Tuesday, May 01, 2007

Utah Congressmen still believe the earth is flat...

Well, ok...so not quite. At least they don't admit it. But this is what they do believe...

WASHINGTON -- Utah's Republican congressmen say honoring environmentalist Rachel Carson with her own post office just isn't right.
Reps. Rob Bishop and Chris Cannon joined 51 of their GOP colleagues last week in voting against naming a post office in Carson's Pennsylvania hometown after the woman who in many ways spawned the modern environmentalist movement with her book, Silent Spring.
They contend that Carson's actions -- which led to banning the chemical DDT used to kill pests -- actually has caused more deaths because of malaria and other diseases spread by insects. DDT, Carson wrote, was detrimental to the environment and to humans. Some scientists say DDT led to the California condor's near extinction.
"Rachel Carson's sentimental book, Silent Spring, was a large part of the reason DDT was banned even though the evidence then and now demonstrates that DDT does not cause cancer nor does it do other harm to humans," Cannon said in a statement. "Millions of people, mostly children, have died because the world did not control mosquitoes with DDT."
Bishop's chief of staff, Scott Parker, says his boss has similar concerns - "That maybe 100 percent of the things Carson talked about and claimed as facts weren't completely accurate or proven true by science."
"The emotional environmentalism and politics tied to her name seem to make the naming of a post office a little too political, when it's something that should be apolitical and uncontroversial," Parker said.
Utah's lone Democrat Jim Matheson voted to name the post office after Carson, and the measure passed the House.
Scientists are still studying DDT, but top researchers don't necessarily agree with Cannon's argument that DDT isn't harmful.
Walter Rogan, a medical doctor for the U.S. National Institute of Environmental Health Sciences who published a study on DDT last year in a British science journal, says that DDT causes cancer in animals, but it's not clear whether it would cause it in humans.
"We don't think it's benign in terms of human health but hasn't been shown to cause cancer," Rogan says.
There is a case to be made, he says, that DDT does affect humans in some ways, particularly causing premature births and also reducing lactation time in mothers. In parts of the world without clean water, the need for breast feeding is immense, Rogan says.
Naming post offices is one of the most mundane actions of Congress and are usually unanimously approved. Cannon, himself, touted a post office he got named in West Valley City last year.

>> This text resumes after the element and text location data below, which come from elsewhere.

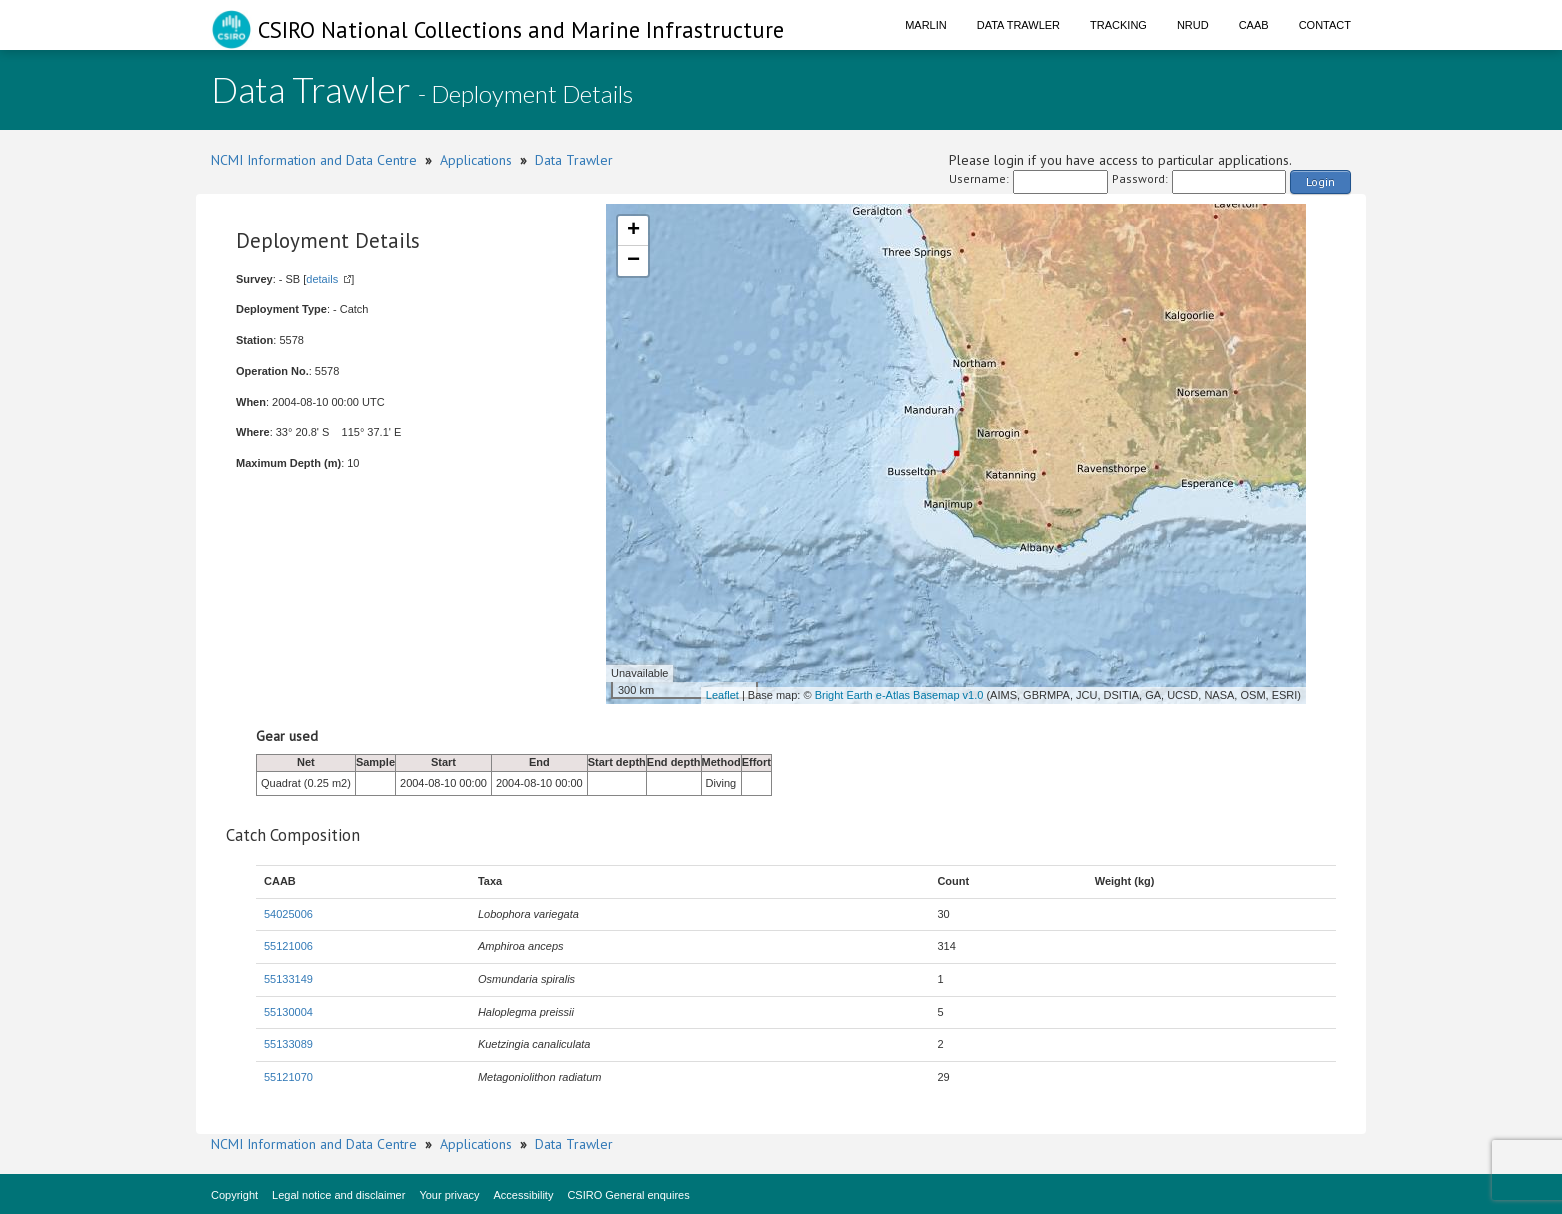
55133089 (288, 1044)
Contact (1325, 25)
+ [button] (633, 231)
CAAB (1254, 25)
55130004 (288, 1012)
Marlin (926, 25)
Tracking (1118, 25)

Shame on these ignorant politicians that criticize a true hero, a woman that changed the world. Cannon, Bishop, there's something out there called science. I highly recommend learning a little bit about it...
If a mediocre politician gets a post office named after himself, why should we hesitate to name one after a hero like Rachel Carson? I'm tempted to go on and on about this...in fact, I talked about it and read the article in my classes today...but I figure you can go look up the facts about DDT yourself. And remember, politicians may know a little about politics, but that doesn't mean they know anything about science. Like all of us, they have a responsibility to learn before they open their mouths.